Figure 1: Structure of Atorvastatin calcium Figure 2: Structure of Amlodipine
Literature survey revealed that extractive spectrophotometery6, GC-MS7, LC-MS8, LC- electrospray tendem mass spectrometry9-11 and HPTLC12 methods have been reported for the estimation of atorvastatin calcium. Amlodipine besylate is official in British Pharmacopoeia13. Different LC methods have been reported for the estimation of AML14-17. For the estimation of amlodipine and atorvastatin combination. Present study involves development of a stability indicating liquid chromatographic method for the estimation of ATV and AML in combination dosage form.
MATERIALS AND METHODS
Instrumentation
Liquid chromatographic system from Waters model no 784 comprising of manual injector, water 515 binary pump for constant flow and constant pressure delivery and UV-Visible detector connected to software Data Ace for controlling the instrumentation as well as processing the generated data. Weighing was done on a Digital Micro Balance (CX-265) manufactured by Citizen Scale (I) Pvt. Ltd.
Reagents and chemicals
Amlodipine besylate (AMD) and Atorvastatin (ATV) was obtained as a gift sample from Pharmaceutical Company. methanol, Acetonitrile, KH2PO4 purchased from CDH chemical Pvt. Ltd. New Delhi. Triple distilled water was used for whole experiment was generated in house. All other chemical were analytical grade.
Selection of Mobile Phase
Initially to estimate Amlodipine besylate and Atorvastatin in fix dosage form number of mobile phase in different ratio were tried. A result was shown in Table 6.4.

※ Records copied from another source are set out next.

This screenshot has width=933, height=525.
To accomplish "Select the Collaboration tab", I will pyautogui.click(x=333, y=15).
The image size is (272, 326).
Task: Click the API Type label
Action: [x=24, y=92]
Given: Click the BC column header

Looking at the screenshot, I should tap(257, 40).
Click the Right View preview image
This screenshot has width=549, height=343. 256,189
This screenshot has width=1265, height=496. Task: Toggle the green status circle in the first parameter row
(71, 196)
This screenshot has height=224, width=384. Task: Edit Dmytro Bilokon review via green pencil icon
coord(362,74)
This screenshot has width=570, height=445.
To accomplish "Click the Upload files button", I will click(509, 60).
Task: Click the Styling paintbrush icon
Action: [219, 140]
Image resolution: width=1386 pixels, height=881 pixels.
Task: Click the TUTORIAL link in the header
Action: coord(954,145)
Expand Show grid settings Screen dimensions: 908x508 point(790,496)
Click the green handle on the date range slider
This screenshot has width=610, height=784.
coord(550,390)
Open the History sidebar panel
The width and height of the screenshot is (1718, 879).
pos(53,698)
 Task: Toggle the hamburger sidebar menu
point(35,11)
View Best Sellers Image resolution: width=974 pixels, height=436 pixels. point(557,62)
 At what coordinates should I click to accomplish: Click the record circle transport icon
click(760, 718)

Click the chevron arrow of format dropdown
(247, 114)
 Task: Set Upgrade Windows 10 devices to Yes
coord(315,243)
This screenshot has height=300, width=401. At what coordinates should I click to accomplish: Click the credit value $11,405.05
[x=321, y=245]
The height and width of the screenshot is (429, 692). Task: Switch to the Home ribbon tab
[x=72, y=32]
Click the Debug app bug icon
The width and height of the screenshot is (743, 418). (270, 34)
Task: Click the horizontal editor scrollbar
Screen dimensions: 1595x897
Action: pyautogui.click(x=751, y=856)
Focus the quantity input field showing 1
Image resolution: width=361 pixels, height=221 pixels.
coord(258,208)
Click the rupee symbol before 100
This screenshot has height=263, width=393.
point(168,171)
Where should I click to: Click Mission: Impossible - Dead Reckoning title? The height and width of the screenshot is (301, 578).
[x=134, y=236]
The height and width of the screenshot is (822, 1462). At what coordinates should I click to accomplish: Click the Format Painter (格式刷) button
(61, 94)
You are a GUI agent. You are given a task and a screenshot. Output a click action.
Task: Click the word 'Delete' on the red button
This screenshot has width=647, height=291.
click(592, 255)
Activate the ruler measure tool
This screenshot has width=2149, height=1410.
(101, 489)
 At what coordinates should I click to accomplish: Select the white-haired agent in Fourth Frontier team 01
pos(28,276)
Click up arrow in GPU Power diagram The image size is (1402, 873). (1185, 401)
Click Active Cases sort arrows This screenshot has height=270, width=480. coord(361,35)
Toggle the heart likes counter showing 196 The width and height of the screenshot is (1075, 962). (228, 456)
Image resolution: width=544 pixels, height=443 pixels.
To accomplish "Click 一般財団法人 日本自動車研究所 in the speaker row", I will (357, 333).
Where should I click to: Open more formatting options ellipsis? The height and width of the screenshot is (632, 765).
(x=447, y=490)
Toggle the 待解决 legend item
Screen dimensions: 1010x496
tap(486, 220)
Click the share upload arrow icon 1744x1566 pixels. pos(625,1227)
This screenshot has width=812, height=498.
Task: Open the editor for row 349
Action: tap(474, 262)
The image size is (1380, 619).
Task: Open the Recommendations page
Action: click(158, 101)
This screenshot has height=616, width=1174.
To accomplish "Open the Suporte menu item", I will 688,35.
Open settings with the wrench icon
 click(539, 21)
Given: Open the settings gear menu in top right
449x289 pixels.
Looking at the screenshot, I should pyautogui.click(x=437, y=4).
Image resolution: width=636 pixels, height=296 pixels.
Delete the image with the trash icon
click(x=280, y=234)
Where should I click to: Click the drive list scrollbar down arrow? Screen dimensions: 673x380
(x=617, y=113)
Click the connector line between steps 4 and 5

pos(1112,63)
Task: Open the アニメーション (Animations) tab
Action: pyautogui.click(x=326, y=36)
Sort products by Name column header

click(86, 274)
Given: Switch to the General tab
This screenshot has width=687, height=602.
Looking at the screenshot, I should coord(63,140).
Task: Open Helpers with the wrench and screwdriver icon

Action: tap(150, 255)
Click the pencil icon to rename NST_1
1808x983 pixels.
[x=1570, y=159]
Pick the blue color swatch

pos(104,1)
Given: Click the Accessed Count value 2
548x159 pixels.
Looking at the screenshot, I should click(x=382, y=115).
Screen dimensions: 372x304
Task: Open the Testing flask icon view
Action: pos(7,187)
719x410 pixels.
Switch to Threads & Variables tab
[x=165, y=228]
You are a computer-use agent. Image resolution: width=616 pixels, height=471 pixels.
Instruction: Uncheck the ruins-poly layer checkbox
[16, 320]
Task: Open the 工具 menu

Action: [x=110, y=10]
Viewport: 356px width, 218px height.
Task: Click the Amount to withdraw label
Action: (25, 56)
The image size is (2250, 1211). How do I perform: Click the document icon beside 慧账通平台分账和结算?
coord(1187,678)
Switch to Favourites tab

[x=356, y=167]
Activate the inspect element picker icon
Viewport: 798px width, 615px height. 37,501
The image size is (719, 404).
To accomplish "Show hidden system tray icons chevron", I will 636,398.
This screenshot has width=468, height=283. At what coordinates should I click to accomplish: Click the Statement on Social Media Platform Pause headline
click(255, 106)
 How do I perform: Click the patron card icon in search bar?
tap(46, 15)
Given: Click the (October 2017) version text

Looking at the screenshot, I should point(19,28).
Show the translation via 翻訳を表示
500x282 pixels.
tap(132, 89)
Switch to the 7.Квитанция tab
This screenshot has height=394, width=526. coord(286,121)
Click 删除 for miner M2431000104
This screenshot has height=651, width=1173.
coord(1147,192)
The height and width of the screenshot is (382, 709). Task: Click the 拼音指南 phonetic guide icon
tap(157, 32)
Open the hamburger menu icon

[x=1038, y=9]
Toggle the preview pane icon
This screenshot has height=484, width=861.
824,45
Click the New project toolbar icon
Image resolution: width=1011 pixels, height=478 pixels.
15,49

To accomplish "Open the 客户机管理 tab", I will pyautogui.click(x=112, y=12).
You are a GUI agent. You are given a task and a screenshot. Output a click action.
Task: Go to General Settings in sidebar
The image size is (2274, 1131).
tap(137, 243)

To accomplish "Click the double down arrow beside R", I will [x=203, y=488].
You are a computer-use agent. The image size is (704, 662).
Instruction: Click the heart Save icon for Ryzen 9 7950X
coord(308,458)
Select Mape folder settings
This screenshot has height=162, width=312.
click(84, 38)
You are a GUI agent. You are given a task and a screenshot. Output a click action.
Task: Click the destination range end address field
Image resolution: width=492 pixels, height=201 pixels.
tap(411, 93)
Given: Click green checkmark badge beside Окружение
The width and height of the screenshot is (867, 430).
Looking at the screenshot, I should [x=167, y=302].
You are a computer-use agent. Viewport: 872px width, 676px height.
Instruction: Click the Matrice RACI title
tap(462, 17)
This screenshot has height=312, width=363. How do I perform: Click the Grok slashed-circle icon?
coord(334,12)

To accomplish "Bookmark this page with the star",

Taking into consideration the system suitability parameter like RT, Tailing factor, No. of theoretical plates and HETP, the mobile phase found to be most suitable for analysis was 20 MM KH2PO4: acetonitrile (pH-3 with Ortho phosphoric acid) in the ratio of 20:80v/v. The mobile phase was filtered through 0.45m filter paper to remove particulate matter and then degassed by sonication. Flow rate employed for analysis was 1.0 ml/min.
Preparation of Stock Solution:
Accurately weighed 10 mg API of AMD and ATV was transferred into 10 ml volumetric flask separately and added 5ml of methanol as diluents, sonicated for 20 minutes and volume was made up to 10ml with methanol to get concentration of solution 1000mg/ml (Stock-A).
Preparation of Sub Stock Solution
5 ml of solution was taken from stock-A of both the drug and transferred into 50ml volumetric flask separately and diluted up to 50 ml with diluent (methanol) to give concentration of 100µg/ml of AMD and ATV respectively (Stock-B).
Preparation of Different Solution
0.1ml, 0.2ml, 0.3ml, 0.4ml and 0.5ml of stock-B were taken separately in 10 ml volumetric flask and volume was made up to 10ml with (methanol). This gives the solutions of 1µg/ml, 2µg/ml, 3µg/ml, 4µg/ml and 5µg/ml, for AMD. In same manner 5µg/ml, 10µg/ml, 15µg/ml, 20µg/ml and 25µg/ml of ATV also prepared.
Linearity and Calibration Graph
To establish the linearity of analytical method, a series of dilution ranging from 1-5 mg/ml for AMD and 5-25mg/ml for ATV were prepared. All the solution were filtered through 0.45mm membrane filter and injected, chromatograms were recorded at 237 nm (Figure 3 & 4) and it was repeat for five times. A calibration graph was plotted between the mean peak area and respective concentration and regression equation was derived (Figure 5 & 6).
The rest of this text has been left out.